╭──
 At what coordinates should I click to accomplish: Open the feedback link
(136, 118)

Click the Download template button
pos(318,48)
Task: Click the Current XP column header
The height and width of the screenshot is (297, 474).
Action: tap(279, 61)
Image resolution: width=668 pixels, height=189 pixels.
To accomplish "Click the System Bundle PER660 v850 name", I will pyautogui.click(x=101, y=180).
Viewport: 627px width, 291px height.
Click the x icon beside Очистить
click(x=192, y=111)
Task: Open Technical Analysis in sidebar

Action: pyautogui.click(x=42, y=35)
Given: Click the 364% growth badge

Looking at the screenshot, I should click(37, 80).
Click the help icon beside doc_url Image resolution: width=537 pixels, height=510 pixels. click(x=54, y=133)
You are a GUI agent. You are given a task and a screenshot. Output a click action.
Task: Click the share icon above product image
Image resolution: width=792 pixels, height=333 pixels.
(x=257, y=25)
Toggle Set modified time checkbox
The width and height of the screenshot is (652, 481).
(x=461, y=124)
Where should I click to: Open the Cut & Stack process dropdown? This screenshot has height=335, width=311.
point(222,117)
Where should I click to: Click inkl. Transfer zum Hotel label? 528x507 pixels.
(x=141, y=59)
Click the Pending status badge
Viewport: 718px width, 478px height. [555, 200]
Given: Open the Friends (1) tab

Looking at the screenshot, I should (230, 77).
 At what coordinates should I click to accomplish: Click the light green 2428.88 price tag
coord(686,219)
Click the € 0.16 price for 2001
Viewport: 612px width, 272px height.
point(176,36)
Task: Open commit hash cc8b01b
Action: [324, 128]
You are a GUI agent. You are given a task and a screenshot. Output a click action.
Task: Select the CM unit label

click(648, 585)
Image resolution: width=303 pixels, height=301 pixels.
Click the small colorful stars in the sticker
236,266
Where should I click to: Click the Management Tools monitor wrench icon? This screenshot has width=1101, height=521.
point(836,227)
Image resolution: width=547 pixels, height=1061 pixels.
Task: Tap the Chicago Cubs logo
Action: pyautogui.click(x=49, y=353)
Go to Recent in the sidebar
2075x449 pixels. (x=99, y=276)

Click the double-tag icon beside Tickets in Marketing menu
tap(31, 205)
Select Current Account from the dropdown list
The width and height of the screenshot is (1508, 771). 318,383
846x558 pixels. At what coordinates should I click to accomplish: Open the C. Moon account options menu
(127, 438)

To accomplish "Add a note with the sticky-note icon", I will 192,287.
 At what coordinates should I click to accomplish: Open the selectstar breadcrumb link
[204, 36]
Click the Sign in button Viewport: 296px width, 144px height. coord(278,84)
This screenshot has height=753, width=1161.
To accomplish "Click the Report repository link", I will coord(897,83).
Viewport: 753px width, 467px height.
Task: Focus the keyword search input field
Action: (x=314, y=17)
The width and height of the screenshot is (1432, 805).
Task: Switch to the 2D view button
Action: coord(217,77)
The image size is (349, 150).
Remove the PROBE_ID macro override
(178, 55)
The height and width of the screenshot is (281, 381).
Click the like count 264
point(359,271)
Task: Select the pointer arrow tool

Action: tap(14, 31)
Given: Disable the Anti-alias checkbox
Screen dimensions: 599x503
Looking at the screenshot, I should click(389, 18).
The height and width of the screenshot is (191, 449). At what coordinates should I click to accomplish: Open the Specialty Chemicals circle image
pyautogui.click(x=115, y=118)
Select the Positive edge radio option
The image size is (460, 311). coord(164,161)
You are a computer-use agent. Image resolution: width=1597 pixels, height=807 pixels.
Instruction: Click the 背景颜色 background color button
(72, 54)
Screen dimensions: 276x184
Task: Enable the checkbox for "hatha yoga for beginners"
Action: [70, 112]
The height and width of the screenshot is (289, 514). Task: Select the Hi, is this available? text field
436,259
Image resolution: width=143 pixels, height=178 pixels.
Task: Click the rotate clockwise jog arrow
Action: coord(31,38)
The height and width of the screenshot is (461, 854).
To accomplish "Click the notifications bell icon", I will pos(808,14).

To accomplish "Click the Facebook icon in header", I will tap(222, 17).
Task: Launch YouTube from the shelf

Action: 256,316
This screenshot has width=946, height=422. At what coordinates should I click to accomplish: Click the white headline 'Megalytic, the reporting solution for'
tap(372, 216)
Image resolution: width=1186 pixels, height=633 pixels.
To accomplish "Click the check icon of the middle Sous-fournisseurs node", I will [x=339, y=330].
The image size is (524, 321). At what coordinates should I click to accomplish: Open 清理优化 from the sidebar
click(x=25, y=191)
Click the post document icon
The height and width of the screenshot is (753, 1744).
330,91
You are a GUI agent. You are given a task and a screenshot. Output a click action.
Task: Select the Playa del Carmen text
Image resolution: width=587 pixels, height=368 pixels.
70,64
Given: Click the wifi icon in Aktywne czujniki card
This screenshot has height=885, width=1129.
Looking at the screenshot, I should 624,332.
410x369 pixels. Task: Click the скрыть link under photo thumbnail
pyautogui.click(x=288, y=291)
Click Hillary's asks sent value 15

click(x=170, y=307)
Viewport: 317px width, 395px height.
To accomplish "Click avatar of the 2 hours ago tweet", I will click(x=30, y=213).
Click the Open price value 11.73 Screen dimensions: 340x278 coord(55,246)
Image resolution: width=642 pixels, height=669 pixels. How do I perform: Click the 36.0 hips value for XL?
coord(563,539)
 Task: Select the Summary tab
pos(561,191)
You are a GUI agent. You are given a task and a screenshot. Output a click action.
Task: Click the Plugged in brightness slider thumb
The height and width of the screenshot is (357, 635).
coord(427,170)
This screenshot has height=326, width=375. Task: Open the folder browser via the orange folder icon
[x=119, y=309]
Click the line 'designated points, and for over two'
╰──
* What you have to do *
Taking the entries as a whole, work out how many lines contain the string "header". Respond with only the number.

* Your response *
2